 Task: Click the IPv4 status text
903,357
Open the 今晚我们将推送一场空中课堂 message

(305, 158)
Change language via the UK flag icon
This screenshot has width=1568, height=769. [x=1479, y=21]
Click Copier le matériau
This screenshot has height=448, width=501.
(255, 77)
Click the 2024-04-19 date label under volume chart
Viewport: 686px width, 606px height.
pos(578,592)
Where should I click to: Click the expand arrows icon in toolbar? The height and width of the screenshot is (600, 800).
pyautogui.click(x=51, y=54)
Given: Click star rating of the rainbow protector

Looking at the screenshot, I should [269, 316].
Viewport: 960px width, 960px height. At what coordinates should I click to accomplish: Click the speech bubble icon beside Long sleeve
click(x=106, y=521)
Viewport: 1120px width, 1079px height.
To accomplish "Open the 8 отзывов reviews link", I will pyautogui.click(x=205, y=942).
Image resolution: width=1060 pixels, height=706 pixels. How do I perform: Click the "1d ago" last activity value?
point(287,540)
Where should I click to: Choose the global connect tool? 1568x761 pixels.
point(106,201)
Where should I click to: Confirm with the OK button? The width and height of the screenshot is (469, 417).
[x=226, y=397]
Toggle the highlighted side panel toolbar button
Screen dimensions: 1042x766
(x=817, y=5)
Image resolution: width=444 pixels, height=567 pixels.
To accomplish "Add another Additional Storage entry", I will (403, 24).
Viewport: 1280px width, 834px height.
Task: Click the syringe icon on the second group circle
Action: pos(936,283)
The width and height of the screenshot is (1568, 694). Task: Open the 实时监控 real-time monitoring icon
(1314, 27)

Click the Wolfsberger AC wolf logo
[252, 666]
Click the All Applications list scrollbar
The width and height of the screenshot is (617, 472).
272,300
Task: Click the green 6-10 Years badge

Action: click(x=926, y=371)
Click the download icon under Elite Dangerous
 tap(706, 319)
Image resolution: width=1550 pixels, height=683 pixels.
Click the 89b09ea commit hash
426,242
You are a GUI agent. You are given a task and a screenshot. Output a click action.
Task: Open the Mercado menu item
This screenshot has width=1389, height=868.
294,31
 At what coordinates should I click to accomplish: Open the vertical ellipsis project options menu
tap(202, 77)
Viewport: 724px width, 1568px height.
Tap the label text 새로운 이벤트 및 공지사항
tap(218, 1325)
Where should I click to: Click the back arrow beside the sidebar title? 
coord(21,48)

Brief
Copy all of the items above line for line, without changing anything.

Complete response
 Task: Click the IPv4 status text
903,357
Open the 今晚我们将推送一场空中课堂 message

(305, 158)
Change language via the UK flag icon
This screenshot has width=1568, height=769. [x=1479, y=21]
Click Copier le matériau
This screenshot has height=448, width=501.
(255, 77)
Click the 2024-04-19 date label under volume chart
Viewport: 686px width, 606px height.
pos(578,592)
Where should I click to: Click the expand arrows icon in toolbar? The height and width of the screenshot is (600, 800).
pyautogui.click(x=51, y=54)
Given: Click star rating of the rainbow protector

Looking at the screenshot, I should [269, 316].
Viewport: 960px width, 960px height. At what coordinates should I click to accomplish: Click the speech bubble icon beside Long sleeve
click(x=106, y=521)
Viewport: 1120px width, 1079px height.
To accomplish "Open the 8 отзывов reviews link", I will pyautogui.click(x=205, y=942).
Image resolution: width=1060 pixels, height=706 pixels. How do I perform: Click the "1d ago" last activity value?
point(287,540)
Where should I click to: Choose the global connect tool? 1568x761 pixels.
point(106,201)
Where should I click to: Confirm with the OK button? The width and height of the screenshot is (469, 417).
[x=226, y=397]
Toggle the highlighted side panel toolbar button
Screen dimensions: 1042x766
(x=817, y=5)
Image resolution: width=444 pixels, height=567 pixels.
To accomplish "Add another Additional Storage entry", I will (403, 24).
Viewport: 1280px width, 834px height.
Task: Click the syringe icon on the second group circle
Action: pos(936,283)
The width and height of the screenshot is (1568, 694). Task: Open the 实时监控 real-time monitoring icon
(1314, 27)

Click the Wolfsberger AC wolf logo
[252, 666]
Click the All Applications list scrollbar
The width and height of the screenshot is (617, 472).
272,300
Task: Click the green 6-10 Years badge

Action: click(x=926, y=371)
Click the download icon under Elite Dangerous
 tap(706, 319)
Image resolution: width=1550 pixels, height=683 pixels.
Click the 89b09ea commit hash
426,242
You are a GUI agent. You are given a task and a screenshot. Output a click action.
Task: Open the Mercado menu item
This screenshot has width=1389, height=868.
294,31
 At what coordinates should I click to accomplish: Open the vertical ellipsis project options menu
tap(202, 77)
Viewport: 724px width, 1568px height.
Tap the label text 새로운 이벤트 및 공지사항
tap(218, 1325)
Where should I click to: Click the back arrow beside the sidebar title? 
coord(21,48)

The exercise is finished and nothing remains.